A DEM/FFT approach to simulate the effective thermal conductivity of granular media

A numerical method to compute the Effective Thermal Conductivity (ETC) of granular media surrounded by a stagnant fluid is presented. Based on the geometry and size of grains, a Representative Volume Elements (RVE) of the granular media is created using the Discrete Element Method (DEM) while the ETC of this RVE is estimated with Fast Fourier Transform (FFT) computations. To bridge the gap between the DEM and the FFT, a discretization algorithm (voxelization of convex polyhedra) was developed. Since their physical properties are poorly defined, "fuzzy" voxels associated with solid-gas interfaces or solid-solid contacts, domains inherent in a granular medium, are clearly identified during this step. The assignment of extreme properties to these voxels, assuming negligible radiation, allows to establish lower and upper ETC bounds. This methodology is applied to granular media of Uranium dioxide particles immersed in stagnant Helium; packed beds for which experimental data are available in the literature. First, the effect of RVE and discretization sizes on the simulated ETC are investigated and optimal values of RVE size and discretization ratio are defined.
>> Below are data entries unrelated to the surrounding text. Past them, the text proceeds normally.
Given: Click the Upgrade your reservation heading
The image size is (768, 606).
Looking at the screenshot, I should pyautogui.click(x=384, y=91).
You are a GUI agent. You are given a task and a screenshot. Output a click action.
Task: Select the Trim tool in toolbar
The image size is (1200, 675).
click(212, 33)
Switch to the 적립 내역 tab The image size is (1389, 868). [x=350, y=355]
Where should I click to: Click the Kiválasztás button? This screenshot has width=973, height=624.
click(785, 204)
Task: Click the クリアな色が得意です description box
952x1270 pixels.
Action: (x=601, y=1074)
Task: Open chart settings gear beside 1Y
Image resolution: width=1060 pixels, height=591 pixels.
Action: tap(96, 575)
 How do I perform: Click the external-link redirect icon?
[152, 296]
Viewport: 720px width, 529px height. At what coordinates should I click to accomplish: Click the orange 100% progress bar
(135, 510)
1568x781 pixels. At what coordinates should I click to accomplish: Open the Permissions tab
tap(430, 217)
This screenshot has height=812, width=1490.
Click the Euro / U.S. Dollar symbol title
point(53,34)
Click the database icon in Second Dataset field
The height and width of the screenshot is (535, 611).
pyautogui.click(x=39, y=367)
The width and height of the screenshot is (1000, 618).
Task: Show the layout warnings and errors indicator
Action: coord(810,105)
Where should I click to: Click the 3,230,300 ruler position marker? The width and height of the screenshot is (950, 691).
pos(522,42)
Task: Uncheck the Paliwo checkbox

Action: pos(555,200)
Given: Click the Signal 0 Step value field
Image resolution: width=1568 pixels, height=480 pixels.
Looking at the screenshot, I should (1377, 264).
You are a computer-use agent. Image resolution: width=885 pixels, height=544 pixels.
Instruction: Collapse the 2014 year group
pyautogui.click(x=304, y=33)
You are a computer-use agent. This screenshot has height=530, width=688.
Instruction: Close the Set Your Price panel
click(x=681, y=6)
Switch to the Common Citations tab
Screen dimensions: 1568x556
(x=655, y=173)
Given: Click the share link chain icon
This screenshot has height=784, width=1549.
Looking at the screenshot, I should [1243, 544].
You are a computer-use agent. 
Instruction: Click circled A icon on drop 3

Next, the significant deviation of simulated DEM-FFT ETC bounds, observed at high solid to gas conductivity contrasts, exhibits the key role of interfaces on the computed ETCs. An improved modelling of solid-gas interfaces based on the Knudsen effect and a modelling correction for solid-solid interfaces is therefore proposed. The new modelling is shown to adequately bound and estimate the ETC of considered granular media at high (similar to 100) solid to gas thermal conductivity contrasts.